Dalam pembahasan Panitia Kerja (Panja) Alih Fungsi Lahan di Jawa Barat, para legislator menegaskan, kebijakan pembangunan harus tetap menjaga fungsi hutan sebagai penyangga lingkungan.
Anggota Komisi IV DPR RI Sadarestuwati mendapat informasi mengenai rencana alih fungsi lahan dalam skala besar di Pulau Jawa. Karena itu, Sadarestuwati meminta pemerintah memberikan penjelasan yang jelas agar tidak menimbulkan dampak buruk bagi kelestarian lingkungan di masa depan.
“Saya dengar-dengar akan ada alih fungsi lahan seluas 1,1 juta hektare di area hutan di Jawa. Nah, kebenarannya seperti apa, ini yang kita ingin tahu. Karena kita ingin hutan ini tetap aman, hutan ini tetap utuh, jangan sampai kemudian ada bencana di sana-sini, ya kita yang salah,” ujar Sadarestuwati dikutip dari laman resmi dpr.go.id, Jumat (26/6/2026).
Baca juga: Tambang Emas Sulut Jadi Sorotan DPR
Menurut Sadarestuwati, upaya optimalisasi lahan untuk mendukung pembangunan dan peningkatan produktivitas memang perlu mendapatkan support. Namun, Sadarestuwati mengingatkan agar kebijakan alih fungsi lahan tidak dilakukan secara terus-menerus tanpa mempertimbangkan daya dukung lingkungan dan keberlanjutan kawasan hutan.
“Kami tentunya memberikan support, akan tetapi jangan kemudian alih fungsi lahan ini dilakukan terus menerus,” tegas Sadarestuwati.
Hal senada juga disampaikan oleh anggota Komisi IV DPR RI Sonny T. Danaparamita. Sonny menilai, setiap keputusan terkait perubahan status dan pemanfaatan kawasan hutan harus dilakukan secara sangat hati-hati.
Menurut Sonny, keputusan yang diambil oleh para pemangku kebijakan akan menentukan apakah kawasan hutan dapat tetap terjaga atau justru mengalami kerusakan.
“Di tangan bapak sekalian, hutan ini akan terjaga atau rusak. Satu tanda tangan itu sangat bermakna,” ujar Sonny.

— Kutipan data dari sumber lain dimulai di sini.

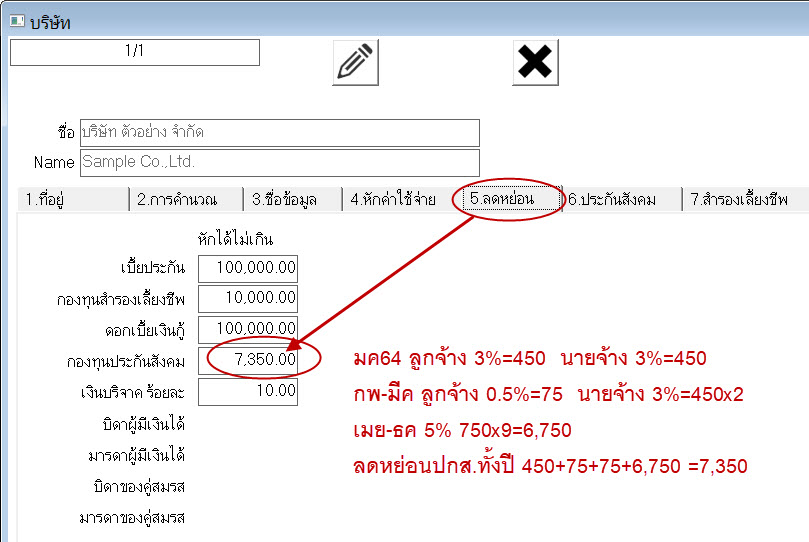This screenshot has height=542, width=809.
Task: Select the กองทุนสำรองเลี้ยงชีพ value field
Action: click(248, 299)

Sebagai contoh, Sonny menyinggung kawasan Tumpang Pitu di Banyuwangi yang menurutnya berawal dari kawasan hutan lindung sebelum mengalami perubahan fungsi.
Sonny mengingatkan agar pengalaman serupa menjadi pelajaran penting dalam setiap pengambilan keputusan terkait kawasan hutan.

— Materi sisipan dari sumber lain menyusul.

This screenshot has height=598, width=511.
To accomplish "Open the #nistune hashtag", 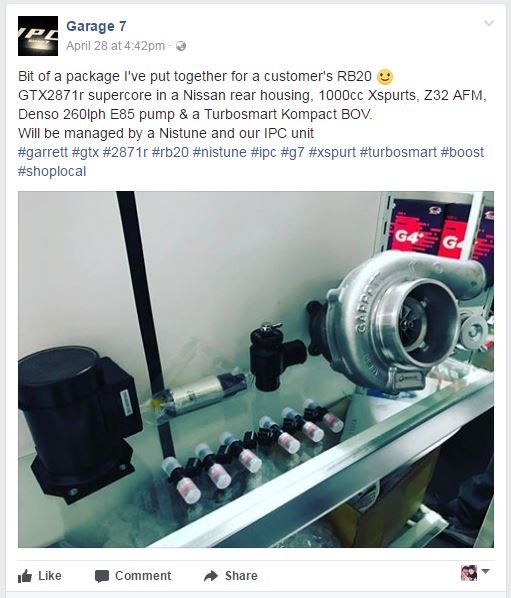I will pyautogui.click(x=220, y=152).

“Di kampung saya, Banyuwangi, ada tambang yang namanya Tumpang Pitu. Itu asal-muasalnya adalah hutan lindung. Diubah-ubah hanya karena teken saja, dan rusaknya luar biasa,” ungkap Sonny.
Dengan begitu, Panja Alih Fungsi Lahan, Komisi IV DPR RI terus mendalami berbagai persoalan pemanfaatan ruang, alih fungsi kawasan, serta pengelolaan hutan guna memastikan kebijakan pembangunan tetap berjalan seiring dengan upaya menjaga kelestarian lingkungan dan mencegah risiko bencana ekologis di masa mendatang.